Dorf on Law

Mostly law-related musings by Cornell Professor Michael Dorf and some of his lawyer/professor friends

Sunday, February 11, 2007

Rudy Giulianisprudence

A front-page story in yesterday's NY Times explains that in preparing to run for the Republican nomination for President, former NYC Mayor Rudy Giuliani has been tacking to the right on abortion. He has declared that he would nominate "strict constructionists" to the federal bench. My FindLaw column this week will explore the nuances of Giuliani's abortion position. (He was for it before he was against it, but his current position nonetheless coheres.) Here I'll just note that Giuliani still needs to rehearse his explanation a bit. Here's what he said in justification of his strict constructionism:

"On the federal judiciary I would want judges who are strict constructionists because I am. I have a very, very strong view that for this country to work, for our freedoms to be protected, judges have to interpret, not invent, the Constitution. Otherwise you end up, when judges invent the Constitution, with your liberties being hurt. Because legislatures get to make those decisions and the Legislature in South Carolina might make that decision one way and the Legislature in California a different one."

How might our liberties be hurt by courts broadly construing the Constitution to find rights not expressly enumerated there? One possibility---a favorite point of Justice Scalia---is that if judges are free to add constitutional rights they are also free to subtract constitutional rights. Living constitutionalism, Scalia warns, risks disentrenching just those expressly enumerated rights that a constitution is meant to entrench. So suppose a loosey goosey Supreme Court reads an important right---habeas corpus, say---out of the Constitution. Then maybe you could be held in executive detention without judicial recourse in South Carolina but not in California.
-=-=-=-=-
Copy the Giuliani post word for word, starting with "How might our" and going on through "not in California.". Work only from the Giuliani post above, not from the data that follows.

§ EXERCISE DATA:
-=-=-=-=-
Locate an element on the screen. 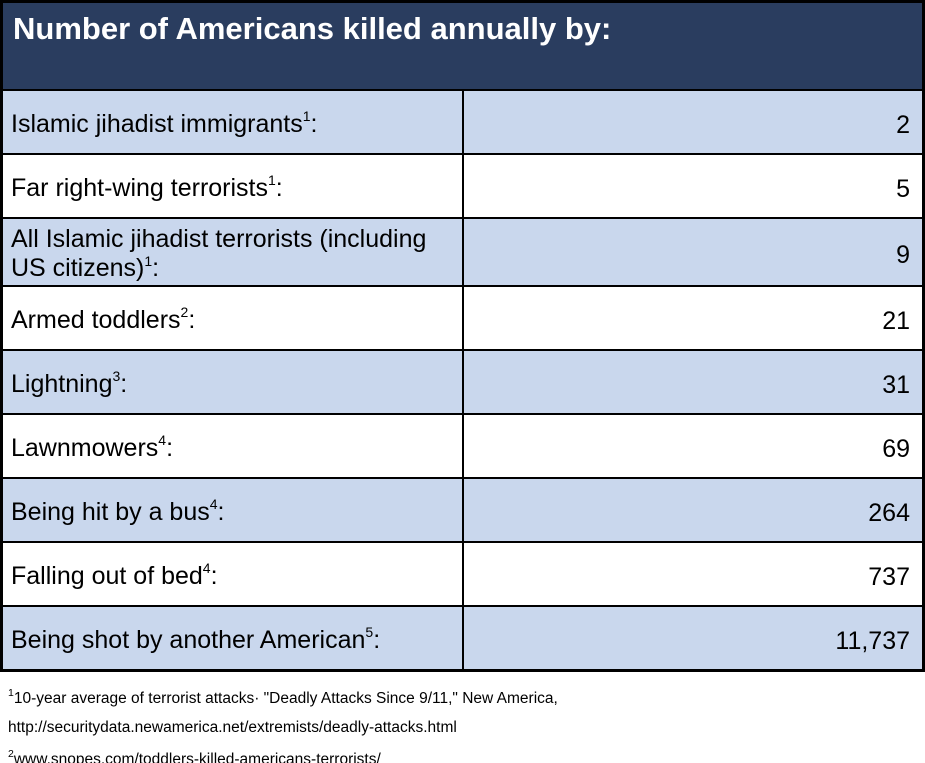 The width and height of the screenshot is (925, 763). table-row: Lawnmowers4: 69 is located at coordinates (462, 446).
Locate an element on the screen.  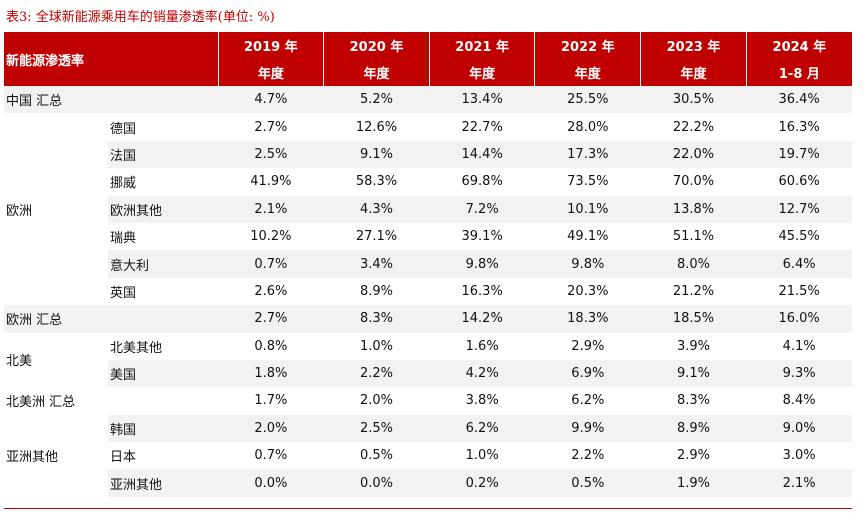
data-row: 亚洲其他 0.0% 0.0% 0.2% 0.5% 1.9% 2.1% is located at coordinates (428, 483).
-=-=-=-=-
§ RESULT OF THIS EXERCISE:
How might our liberties be hurt by courts broadly construing the Constitution to find rights not expressly enumerated there? One possibility---a favorite point of Justice Scalia---is that if judges are free to add constitutional rights they are also free to subtract constitutional rights. Living constitutionalism, Scalia warns, risks disentrenching just those expressly enumerated rights that a constitution is meant to entrench. So suppose a loosey goosey Supreme Court reads an important right---habeas corpus, say---out of the Constitution. Then maybe you could be held in executive detention without judicial recourse in South Carolina but not in California.